Section 6015 provides qualifying taxpayers with three distinct avenues of relief from joint and several tax liability. Section 6015(b) requires that the return from which the electing taxpayer seeks relief show “an understatement of tax attributable to erroneous items of one individual filing the joint return”. Sec. 6015(b)(1)(B). In addition, the electing taxpayer must show that “taking into account all the facts and circumstances, it is inequitable to hold the other individual liable for the deficiency in tax for such taxable year attributable to such understatement”. Sec. 6015(b)(1)(D).
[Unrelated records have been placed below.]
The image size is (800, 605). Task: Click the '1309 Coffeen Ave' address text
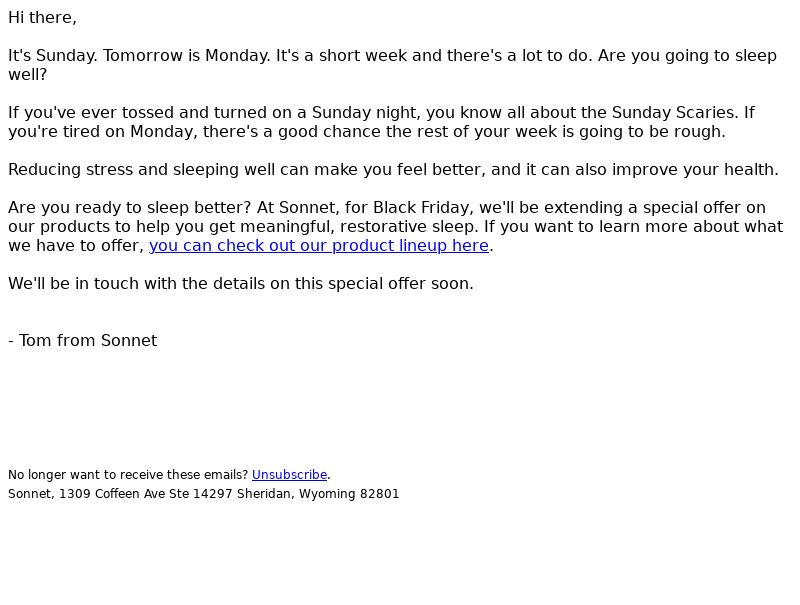click(112, 494)
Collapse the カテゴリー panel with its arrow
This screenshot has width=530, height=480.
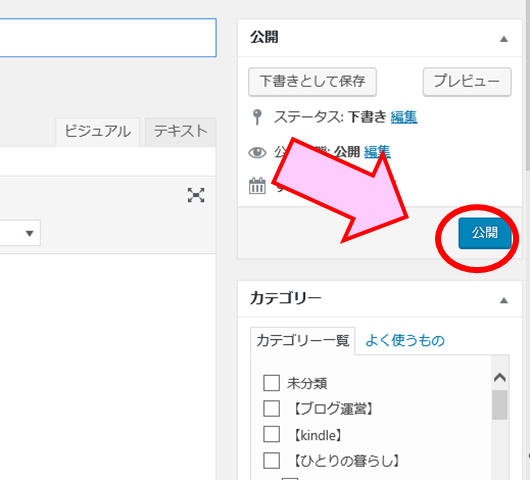[504, 300]
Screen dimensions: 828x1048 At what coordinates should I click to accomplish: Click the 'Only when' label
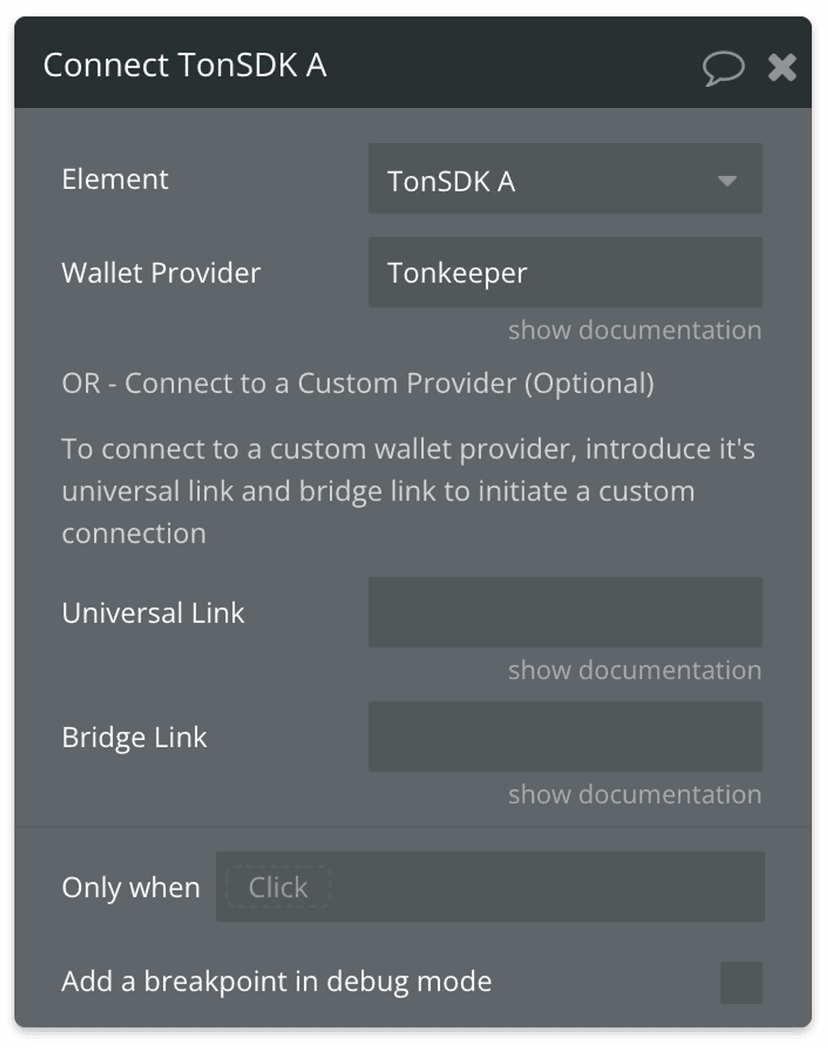130,888
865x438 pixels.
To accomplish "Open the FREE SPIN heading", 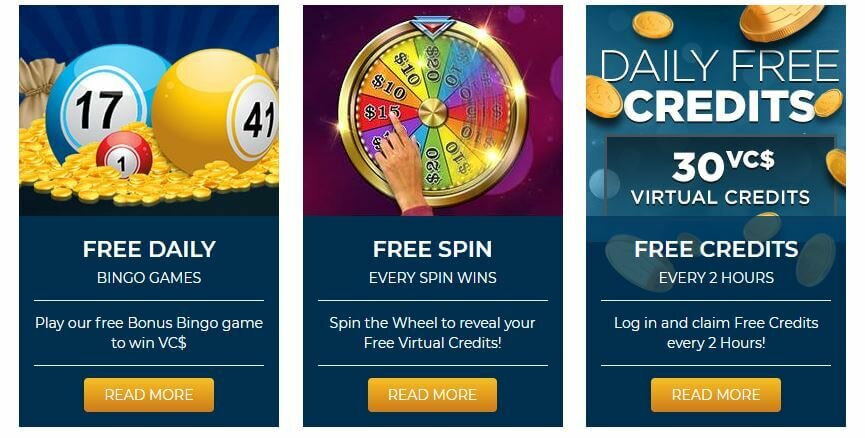I will (432, 249).
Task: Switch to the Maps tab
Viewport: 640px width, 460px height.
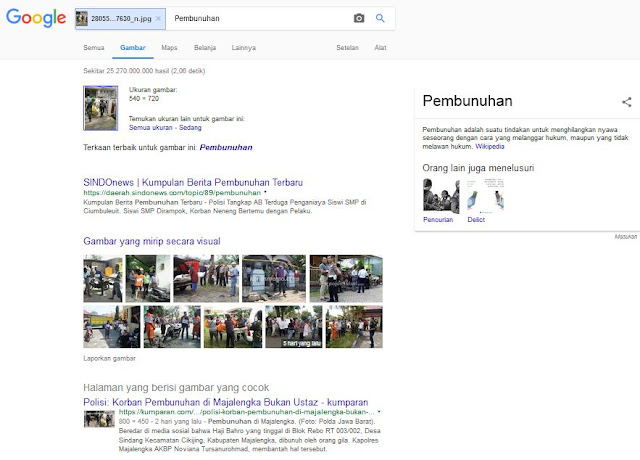Action: click(169, 48)
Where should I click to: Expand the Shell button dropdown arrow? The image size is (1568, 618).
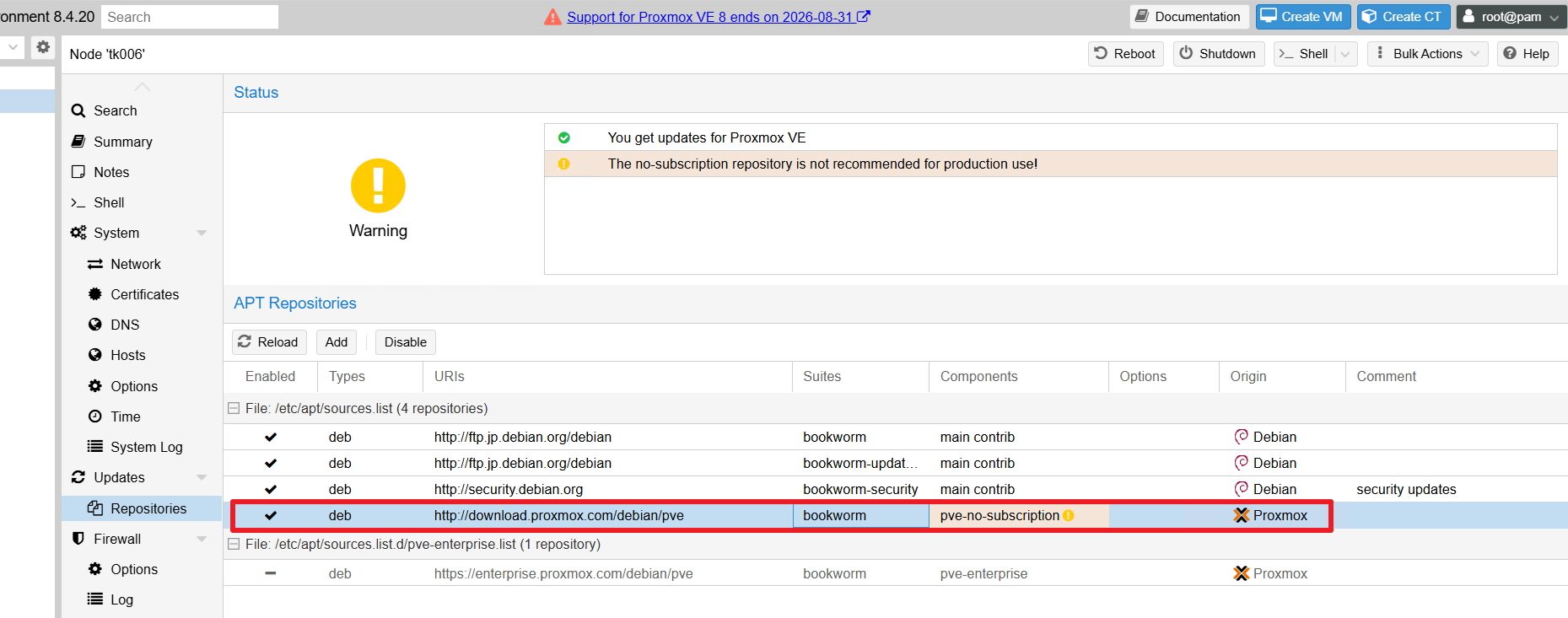pyautogui.click(x=1345, y=54)
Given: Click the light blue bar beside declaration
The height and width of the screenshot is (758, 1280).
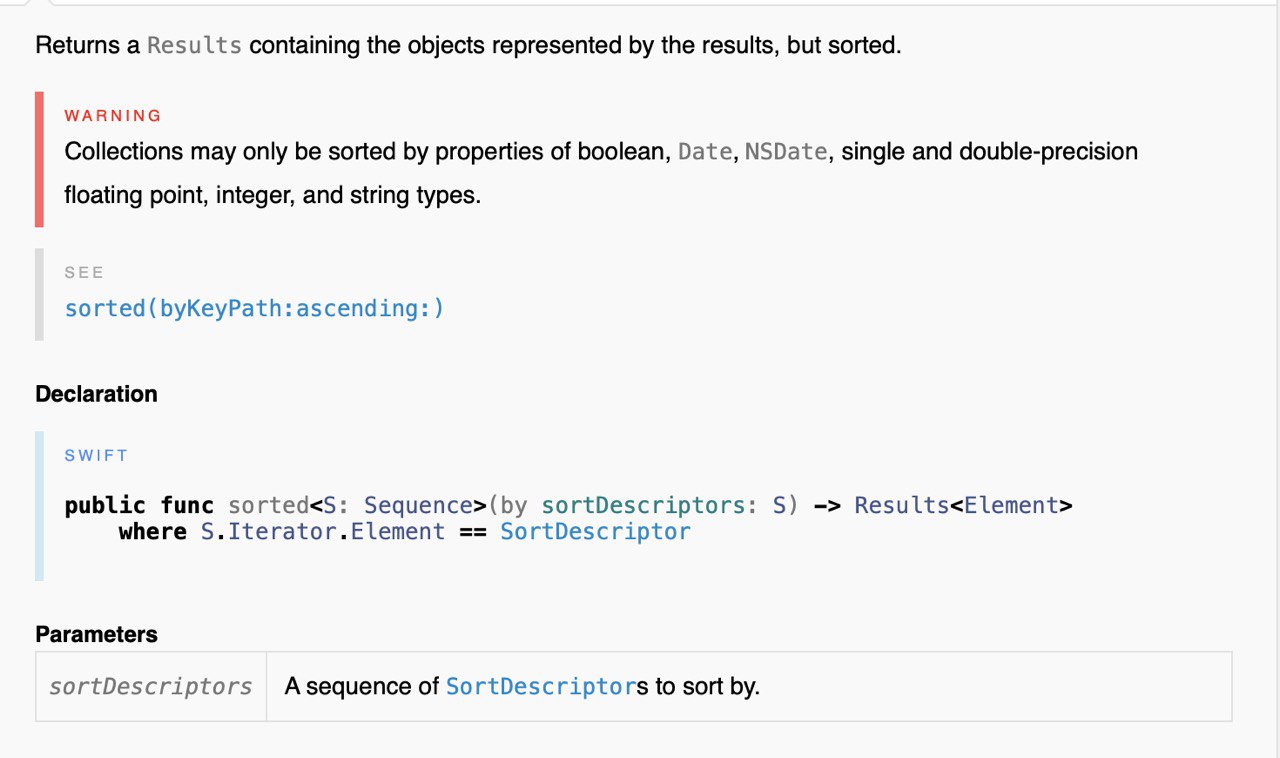Looking at the screenshot, I should [39, 506].
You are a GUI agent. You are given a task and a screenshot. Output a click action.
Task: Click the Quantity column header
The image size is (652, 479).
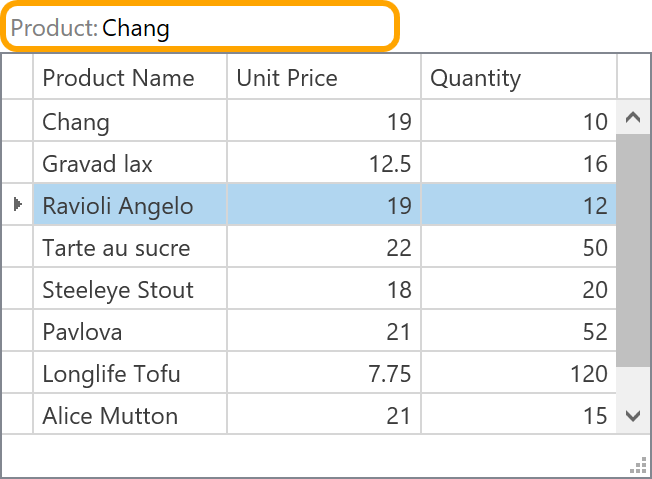[517, 78]
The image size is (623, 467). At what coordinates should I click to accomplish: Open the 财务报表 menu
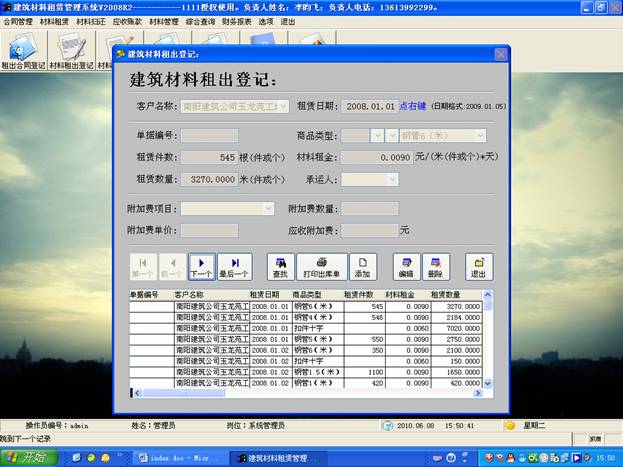coord(236,20)
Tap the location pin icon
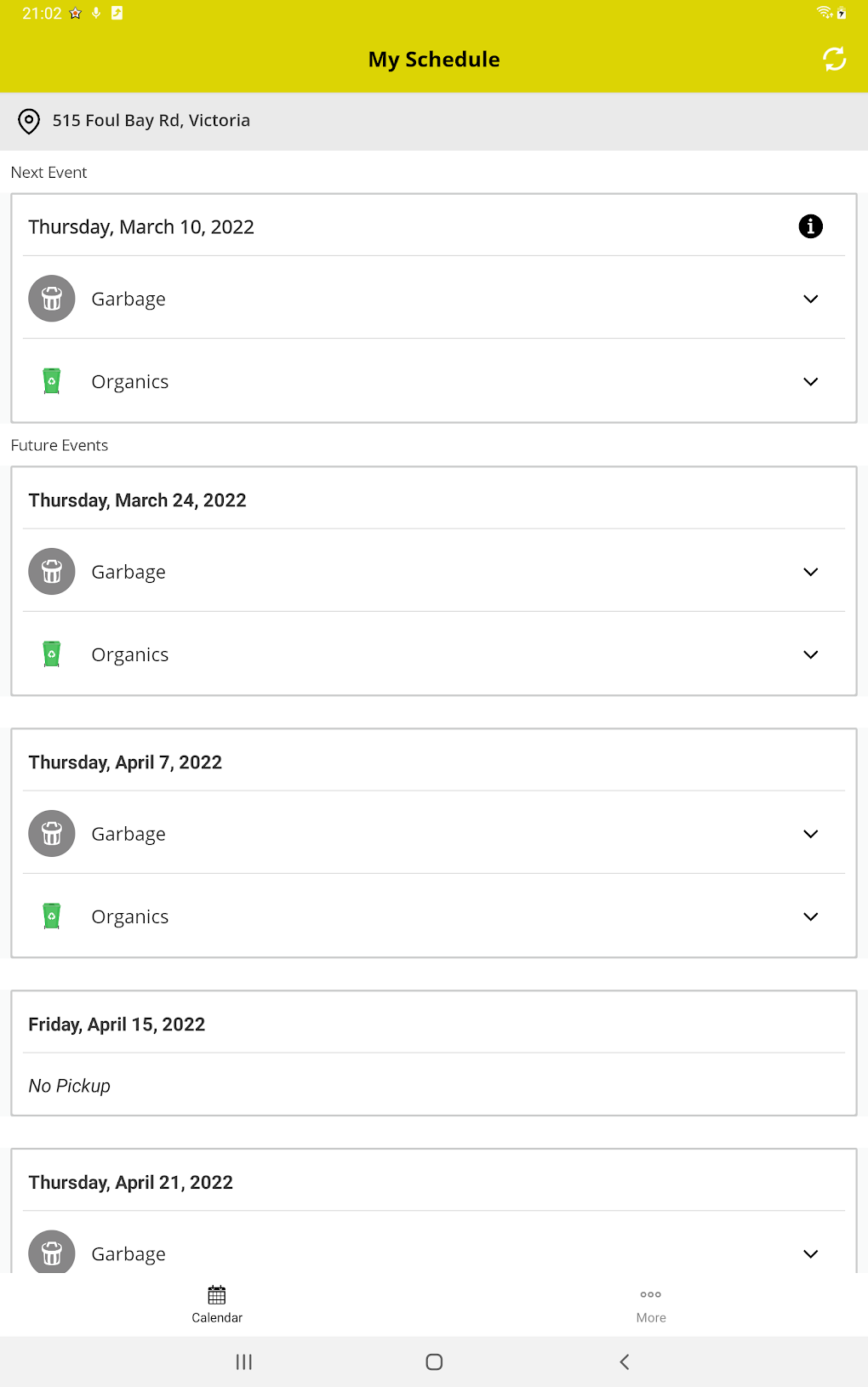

Thus, a prerequisite to seeking relief under section 6015(b) is the existence of a tax deficiency.

In a similar vein, a taxpayer may seek relief pursuant to section 6015(c) for an “individual’s liability for any deficiency which is assessed with respect to the return”. Sec. 6015(c)(1). The electing taxpayer bears the burden of proving “the portion of any deficiency allocable to such individual.” Sec. 6015(c)(2). With respect to the allocation of the deficiency, section 6015(d)(1) instructs that

The portion of any deficiency on a joint return allocated to an individual shall be the amount which bears the same ratio to such deficiency as the net amount of items taken into account in computing the deficiency and allocable to the individual under paragraph (3) bears to the net amount of all items taken into account in computing the deficiency.

Section 6015(c) clearly contemplates the existence of a joint tax deficiency from which relief is sought.

Section 6015(f) grants equitable relief to taxpayers who cannot otherwise qualify under subsection (b) or (c). However, this avenue requires the existence of an “unpaid tax or any deficiency”. Sec. 6015(f)(1).9 Section 6015(f) presupposes the existence of a deficiency or unpaid tax liability. Thus, section 6015(f) does not provide a platform upon which a taxpayer can prevail by merely using the strictly legal argument that the assessment of the underlying liability is barred.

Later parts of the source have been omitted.